TRY IT: List all lines of the data containing the word "text".
MATERIAL FOR THE TASK: Begin
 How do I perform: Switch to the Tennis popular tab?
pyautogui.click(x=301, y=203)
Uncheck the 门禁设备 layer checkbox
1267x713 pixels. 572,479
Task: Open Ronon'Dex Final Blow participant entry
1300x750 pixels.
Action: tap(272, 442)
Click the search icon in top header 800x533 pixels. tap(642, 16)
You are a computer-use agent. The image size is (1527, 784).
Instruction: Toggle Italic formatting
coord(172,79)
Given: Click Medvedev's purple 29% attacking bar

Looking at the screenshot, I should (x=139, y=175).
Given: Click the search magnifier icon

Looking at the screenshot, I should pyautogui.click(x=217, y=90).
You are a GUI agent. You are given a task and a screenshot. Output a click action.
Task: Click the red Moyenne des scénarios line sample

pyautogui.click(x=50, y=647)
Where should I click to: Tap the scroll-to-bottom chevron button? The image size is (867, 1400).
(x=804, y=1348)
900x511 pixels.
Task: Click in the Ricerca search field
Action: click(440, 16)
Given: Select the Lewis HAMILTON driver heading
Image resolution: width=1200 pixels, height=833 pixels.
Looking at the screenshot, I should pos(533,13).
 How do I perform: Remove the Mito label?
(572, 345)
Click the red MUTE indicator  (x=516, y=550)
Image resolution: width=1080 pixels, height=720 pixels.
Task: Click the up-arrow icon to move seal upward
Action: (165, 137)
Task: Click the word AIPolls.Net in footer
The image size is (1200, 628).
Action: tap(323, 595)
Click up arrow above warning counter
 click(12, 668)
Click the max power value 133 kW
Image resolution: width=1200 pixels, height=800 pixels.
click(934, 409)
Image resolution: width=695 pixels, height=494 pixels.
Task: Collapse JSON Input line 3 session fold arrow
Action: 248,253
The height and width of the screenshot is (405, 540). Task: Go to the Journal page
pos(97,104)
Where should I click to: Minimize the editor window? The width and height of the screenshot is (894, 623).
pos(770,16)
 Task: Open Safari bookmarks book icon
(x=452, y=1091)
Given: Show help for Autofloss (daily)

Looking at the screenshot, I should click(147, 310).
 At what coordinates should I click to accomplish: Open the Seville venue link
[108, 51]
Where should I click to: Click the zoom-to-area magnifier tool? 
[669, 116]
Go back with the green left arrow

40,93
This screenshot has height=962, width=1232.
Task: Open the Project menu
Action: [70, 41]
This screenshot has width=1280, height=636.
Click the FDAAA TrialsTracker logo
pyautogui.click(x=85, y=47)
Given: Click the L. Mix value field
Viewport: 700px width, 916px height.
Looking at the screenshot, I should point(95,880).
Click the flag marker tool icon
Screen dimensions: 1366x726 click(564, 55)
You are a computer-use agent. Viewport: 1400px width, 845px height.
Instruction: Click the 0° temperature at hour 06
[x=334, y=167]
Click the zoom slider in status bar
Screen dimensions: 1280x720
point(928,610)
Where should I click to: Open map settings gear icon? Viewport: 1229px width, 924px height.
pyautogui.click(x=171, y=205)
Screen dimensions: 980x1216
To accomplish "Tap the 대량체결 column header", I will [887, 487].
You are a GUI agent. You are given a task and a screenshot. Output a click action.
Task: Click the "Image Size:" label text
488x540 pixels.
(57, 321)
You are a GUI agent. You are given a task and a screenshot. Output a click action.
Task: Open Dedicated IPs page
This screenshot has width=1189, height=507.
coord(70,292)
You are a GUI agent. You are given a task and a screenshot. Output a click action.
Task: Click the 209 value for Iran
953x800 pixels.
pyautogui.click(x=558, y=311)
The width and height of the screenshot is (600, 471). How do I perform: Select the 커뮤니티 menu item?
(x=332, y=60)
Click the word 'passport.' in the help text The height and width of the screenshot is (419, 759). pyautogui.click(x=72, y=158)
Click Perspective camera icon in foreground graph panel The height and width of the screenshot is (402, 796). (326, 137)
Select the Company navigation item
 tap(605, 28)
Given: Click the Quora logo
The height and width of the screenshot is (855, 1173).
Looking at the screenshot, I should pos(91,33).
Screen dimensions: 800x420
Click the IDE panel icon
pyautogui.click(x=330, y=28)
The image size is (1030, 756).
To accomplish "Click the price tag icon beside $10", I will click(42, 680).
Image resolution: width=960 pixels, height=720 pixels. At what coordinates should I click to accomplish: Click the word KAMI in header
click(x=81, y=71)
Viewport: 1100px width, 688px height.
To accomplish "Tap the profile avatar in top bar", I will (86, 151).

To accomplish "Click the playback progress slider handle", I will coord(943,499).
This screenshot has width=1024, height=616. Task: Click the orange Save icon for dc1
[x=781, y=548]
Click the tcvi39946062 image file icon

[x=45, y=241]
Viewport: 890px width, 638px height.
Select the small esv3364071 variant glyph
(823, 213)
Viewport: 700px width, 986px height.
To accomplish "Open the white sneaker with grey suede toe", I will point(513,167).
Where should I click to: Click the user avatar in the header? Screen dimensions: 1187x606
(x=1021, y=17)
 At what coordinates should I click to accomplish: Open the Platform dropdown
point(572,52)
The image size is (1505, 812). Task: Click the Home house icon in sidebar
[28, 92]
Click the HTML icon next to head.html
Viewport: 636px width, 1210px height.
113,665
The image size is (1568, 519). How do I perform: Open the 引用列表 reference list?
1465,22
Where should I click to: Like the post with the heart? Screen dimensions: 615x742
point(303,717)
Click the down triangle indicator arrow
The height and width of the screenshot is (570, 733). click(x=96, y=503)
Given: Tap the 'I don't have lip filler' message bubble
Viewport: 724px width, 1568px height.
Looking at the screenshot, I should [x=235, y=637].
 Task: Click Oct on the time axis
MATERIAL FOR THE TASK: End
EXERCISE ANSWER:
Task: Click the "Image Size:" label text
Click the word 'passport.' in the help text The height and width of the screenshot is (419, 759). pyautogui.click(x=72, y=158)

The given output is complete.